Imaging swiFTly: streaming widefield Fourier Transforms for large-scale interferometry
Peter Wortmann, James Kent, Bojan Nikolic

TL;DR
This paper introduces a scalable distributed Fourier transform algorithm for large-scale radio interferometry, reducing memory, data transfer, and computation loads, enabling efficient processing for next-generation telescopes.
Contribution
It presents a novel distributed imaging framework using smooth window functions, allowing efficient segmentation and distribution of data for large-scale interferometric imaging.
Findings
Distributed prototype handles terabytes of data efficiently.
Achieves throughput and accuracy comparable to existing software.

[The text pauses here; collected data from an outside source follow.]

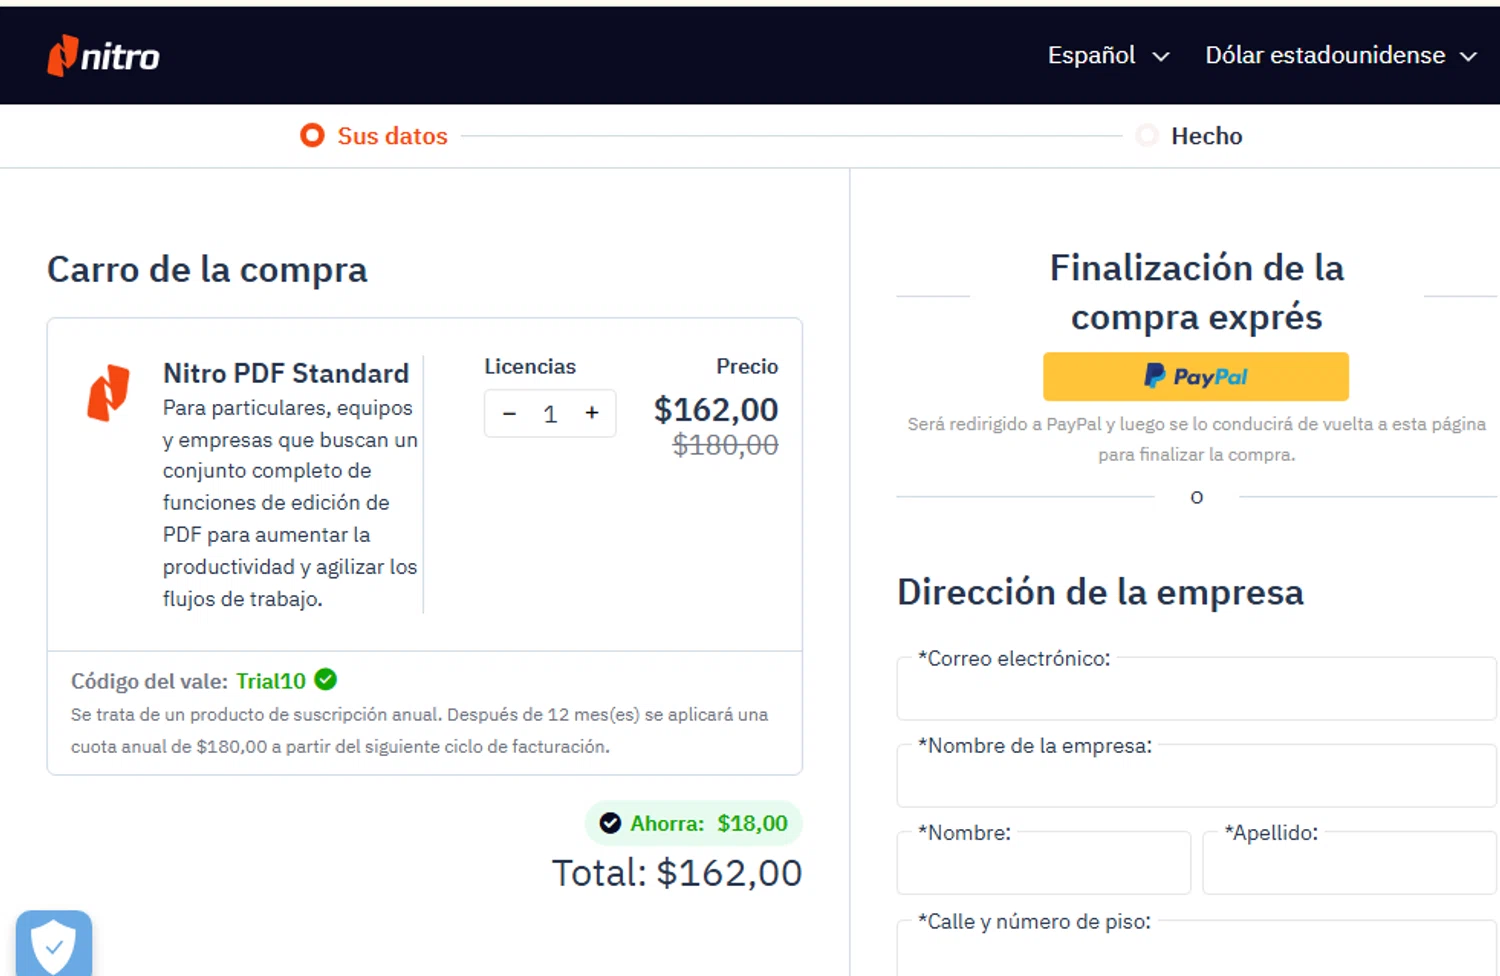Focus the Calle y número de piso field
The height and width of the screenshot is (976, 1500).
(x=1196, y=952)
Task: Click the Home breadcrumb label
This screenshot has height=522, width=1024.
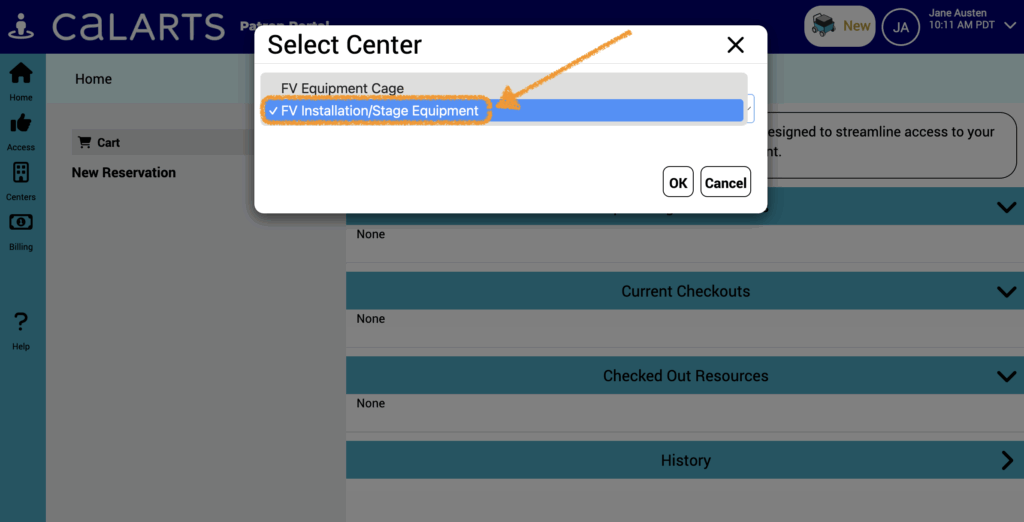Action: [93, 79]
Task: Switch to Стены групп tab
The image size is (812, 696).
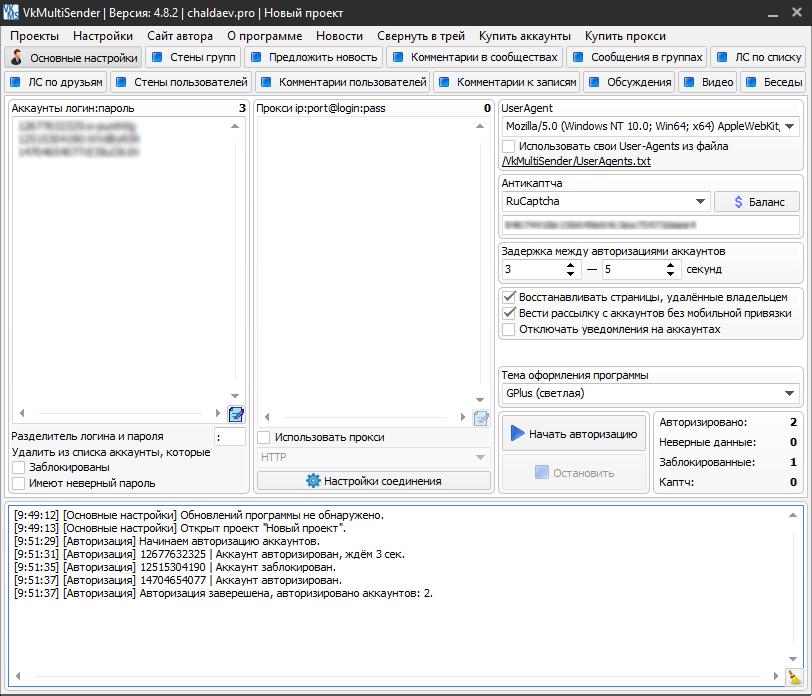Action: point(194,57)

Scaling better than cubic with problem size, suitable for large telescopes.
Abstract
We describe a scalable distributed imaging algorithm framework for next-generation radio telescopes, managing the Fourier transform from apertures to sky (or vice versa) with a focus on minimising memory load, data transfers, and computation. Our algorithm uses smooth window functions to isolate the influence between specific regions of spatial-frequency and image space. This allows the distribution of image data between nodes and the construction of segments of frequency space exactly when and where needed. The developed prototype distributes terabytes of image data across many nodes, while generating visibilities at throughput and accuracy competitive with existing software. Scaling is demonstrated to be better than cubic in problem complexity (for baseline length and field of view), reducing the risk involved in growing radio astronomy processing to large telescopes like the Square…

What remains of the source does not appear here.